Shaking rhythm

SHAKE a Tail Feather energised young performers during their lively Rhythm and Voice performance at the Kerang Memorial Hall recently.

Kids shake a tail feather in the Rhythm and Voice performance.

Kids shake a tail feather in the Rhythm and Voice performance.

The free concert concluded with a vibrant rendition of What Shall We Do With The Drunken Sailor?

Children sang that finale in parts, guided by two conductors.

The concert followed a workshop earlier in the day, during which all participants experienced a range of learning exercises.

"It's an opportunity to bring children from the (region's) primary schools together to enjoy musical workshops," president of Kerang Music Society Angela Ginnivan said.

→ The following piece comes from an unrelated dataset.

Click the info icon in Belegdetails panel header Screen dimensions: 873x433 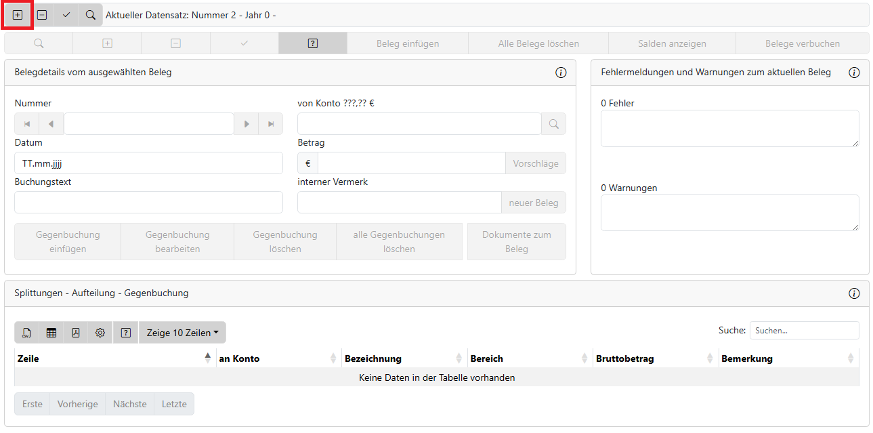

"They do workshops in rhythm and singing and movement and instruments as well."

She explained that groups on the day are formed by combining students from different schools as some schools have more extensive music programs than others.

Students came from as far afield as Pyramid Hill and Swan Hill, with schools in Cohuna, Leitchville and Kerang all represented.

This was the fourth edition of the annual event, with participants ranging from grade 3 to grade 6 students.

Rhythm and Voice is supported by the Kerang Music Society, Gannawarra Shire Council, Northern District Community Health and FReeZA – a Victorian Government initiative to provide affordable and accessible musical opportunities for young people.

Professional music educators, Dr Peter Butler and Jenni Heinrich led the day's program, with ample assistance from teachers Alicia Makeham, and Jim Rinaldi, and local musicians Angela Jones and Paul McNeish.

The original Rhythm and Voice workshop and concert was an initiative of the Kerang Music Society.

Jenni Heinrich conducts the choir.

Jenni Heinrich conducts the choir.

That organisation was keen to foster music in the region's schools and broaden students' exposure to it.

Gannawarra Shire threw its support behind the idea, assisting with funding and with organisational requirements, with council's arts and culture officer, Kirsty Orr actively involved.

Northern District Community Health has taken a keen interest in the event through its involvement with the FReeZA program, and is looking to expand its future connection to include assistance with organisation of the Rhythm and Voice event.

The participating schools were all sent the music for the concluding song, enabling students to prepare for the complex arrangement, which they then rehearsed as a mass group during the workshop.